··· Data under study ···

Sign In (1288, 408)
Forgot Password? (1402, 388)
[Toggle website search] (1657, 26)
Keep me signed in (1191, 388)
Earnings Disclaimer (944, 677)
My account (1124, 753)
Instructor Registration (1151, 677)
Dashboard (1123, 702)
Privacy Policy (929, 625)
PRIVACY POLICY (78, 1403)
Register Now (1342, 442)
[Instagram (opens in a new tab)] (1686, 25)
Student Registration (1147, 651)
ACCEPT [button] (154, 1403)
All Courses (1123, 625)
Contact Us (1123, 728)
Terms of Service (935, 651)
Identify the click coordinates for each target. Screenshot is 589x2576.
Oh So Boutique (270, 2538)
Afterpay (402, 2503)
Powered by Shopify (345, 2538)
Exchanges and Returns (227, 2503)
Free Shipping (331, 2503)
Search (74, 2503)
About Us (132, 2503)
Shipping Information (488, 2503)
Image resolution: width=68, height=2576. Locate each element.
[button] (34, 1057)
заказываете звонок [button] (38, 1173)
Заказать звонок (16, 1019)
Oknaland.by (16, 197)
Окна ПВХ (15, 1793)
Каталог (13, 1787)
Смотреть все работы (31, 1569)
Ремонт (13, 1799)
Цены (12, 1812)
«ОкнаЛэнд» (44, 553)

···

Directions ::
In the entries above, the lines between the one holding "Keep me signed in (1191, 388)" and the one holding "Afterpay (402, 2503)", inclusive, are to be printed exactly as written, and those alone.

Answer area ::
Keep me signed in (1191, 388)
Earnings Disclaimer (944, 677)
My account (1124, 753)
Instructor Registration (1151, 677)
Dashboard (1123, 702)
Privacy Policy (929, 625)
PRIVACY POLICY (78, 1403)
Register Now (1342, 442)
[Instagram (opens in a new tab)] (1686, 25)
Student Registration (1147, 651)
ACCEPT [button] (154, 1403)
All Courses (1123, 625)
Contact Us (1123, 728)
Terms of Service (935, 651)
Identify the click coordinates for each target. Screenshot is 589x2576.
Oh So Boutique (270, 2538)
Afterpay (402, 2503)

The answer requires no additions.